What A Fool Believes

The Shmata Queen told me a short while back about all of the things in our lives that had changed and how it would make certain dreams impossible.

I didn’t respond or argue with it but my best guess is she knows damn well I didn’t accept it.

She might say it is because it’s news/information I don’t like or want to hear but I would debate that point.

I don’t like it but the reason I don’t accept it is because of all that I have seen and experienced which suggests to me that sometimes we don’t know as much about life and what might happen as we think.

Hell, there is no good reason for us to have met and yet we did.

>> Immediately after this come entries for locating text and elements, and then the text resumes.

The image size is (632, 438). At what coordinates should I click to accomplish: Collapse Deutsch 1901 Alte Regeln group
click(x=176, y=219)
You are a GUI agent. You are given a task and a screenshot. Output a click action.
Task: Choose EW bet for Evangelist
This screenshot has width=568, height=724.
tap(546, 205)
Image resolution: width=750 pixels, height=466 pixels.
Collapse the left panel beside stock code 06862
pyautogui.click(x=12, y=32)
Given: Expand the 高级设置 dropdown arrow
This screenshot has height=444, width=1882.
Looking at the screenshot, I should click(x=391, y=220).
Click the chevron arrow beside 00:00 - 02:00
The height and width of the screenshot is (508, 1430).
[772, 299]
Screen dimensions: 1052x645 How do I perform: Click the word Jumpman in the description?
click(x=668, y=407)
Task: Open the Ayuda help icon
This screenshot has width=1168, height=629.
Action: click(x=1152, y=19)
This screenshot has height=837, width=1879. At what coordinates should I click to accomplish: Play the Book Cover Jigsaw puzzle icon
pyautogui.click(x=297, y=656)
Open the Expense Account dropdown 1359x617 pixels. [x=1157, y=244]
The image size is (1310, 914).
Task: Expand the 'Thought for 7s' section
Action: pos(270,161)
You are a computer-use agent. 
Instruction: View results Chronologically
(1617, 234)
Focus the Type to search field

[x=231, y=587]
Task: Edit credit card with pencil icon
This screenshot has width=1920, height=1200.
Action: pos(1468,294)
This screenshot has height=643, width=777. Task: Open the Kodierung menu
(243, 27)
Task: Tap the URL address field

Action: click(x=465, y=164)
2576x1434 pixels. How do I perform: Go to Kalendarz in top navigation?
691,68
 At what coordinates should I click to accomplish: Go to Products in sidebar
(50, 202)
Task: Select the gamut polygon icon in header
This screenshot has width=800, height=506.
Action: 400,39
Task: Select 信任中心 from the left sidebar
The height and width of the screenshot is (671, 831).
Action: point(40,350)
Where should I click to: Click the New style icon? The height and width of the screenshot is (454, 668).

Not only did we meet but we somehow found our way down the spiral path and through the inside out in ways that make it impossible for me to say things are impossible.

Sometimes you look at a woman and say I know you love me and she responds with something that sounds like “what a fool believes.”


I Make No More Predictions Upon This Page…Today

What comes down the road or doesn’t come isn’t defined by today or tomorrow or fate. It is a combination of all of these elements and something else.

Weird science it is, and now we walk the path not because we are curious to see what comes of particular and specific relationships but because it is what is required for all of life.

Can’t stay still and can’t stay hidden.

Got to keep walking and see what unfolds as we go.

It ought to be interesting.

Full Moon Madness

Every day I take a moment or two to consider whether I am going to update things here and wonder how I went from posting sixty or seventy times a month to the current snail’s pace.

If there were no boundaries in blogging I could address it all in a couple of paragraphs but there are boundaries and so I cannot give you a complete tale.

All I can say is I am always cognizant of the changes here and elsewhere. It feels like a full moon madness that exists whether the moon is given it is full glory in the night sky or but a quarter.

Maybe He Is Right

Old Walt Whitman might be spot on here.

We are all on individual paths and where they lead or do not might be destiny or coincidence.

Hell, it might be a combination of the two.

There is a girl who I would like to sit down and discuss this and a bunch of other things with.

If my druthers and requests were filled it would be on a beach somewhere with no distractions other than the sea.

But for the moment that is an impossibility and one wonders if that moment should be defined and described as minutes or eternity.

This the place where confusion reigns and it is hard to determine if that will continue to be the default answer or if perhaps the clouds will part long enough for rays of sunlight to provide the clarity only they are capable of displaying.

I am tired and worn out by it all, though it is also fair to say I am capable of mustering enough energy to change it all.

But that is probably contingent upon whether there is a real impetus to do so beyond personal desire.

Not that desire doesn’t provide significant motivation because it does. However, it is not enough on its own.

That is what happens when more than one is involved, you can’t walk into a secret world and celebrate by yourself.

It just doesn’t work.

Partnership is required, someone to take your hand and walk with you through the full moon madness.

A Momentary Silence

Things moved from silence to conversation back to silence.

I was disappointed but not surprised at this turn of events.

Some things have bumps in the road and moments where what seemed like a straight line turn out to have curves.

That is not a good or bad thing, it is just part of life and the trick is to just let it roll and unfold as it will.

If instinct and intuition are on the mark all will be fine and if they aren’t, well all will still be fine.

There was a moment where that look seemed to offer an invitation to revisit the taste and feel of lips upon lips, but I refused to go there.

Not because I didn’t want to but because I wasn’t going to be told I had created an issue. Blurry lines didn’t need any help nor additional blurring.

Especially given the decision to see if instinct and intuition were correct or misguided. Better to wait for an official invitation than to cause unnecessary chaos.

Change will or will not come and we’ll see what sort of revolution it does or does not cause.

Mulling and Musing

I have been mulling over whether to produce brand new content or to string together some posts and pieces that would make a great story.

There are no coincidences and writing letters to the universe only works occasionally but sometimes you have to take a swing and tell the person you love they are an idiot for not recognizing the obvious.

Do things happen for a reason or is it all coincidence?

Maybe we ought to look back at heroes or maybe it is better to focus on the Rhythm of Life.

Sometimes we hear music and we run towards it never knowing what comes with or next.

Spit or swallow, it all unfolds and we learn or we don’t.

Keeping It Going

I don’t think I watched Friday Night Lights until after I moved back from Texas but I do know that every time the music came on I remembered.

Every time I saw certain pictures and images I remembered.

That was enough to make it clear I had to go back and I did it.

All that needs to happen now is to wait and see what happens.

Maybe this and maybe that, but something will happen because nothing isn’t an option.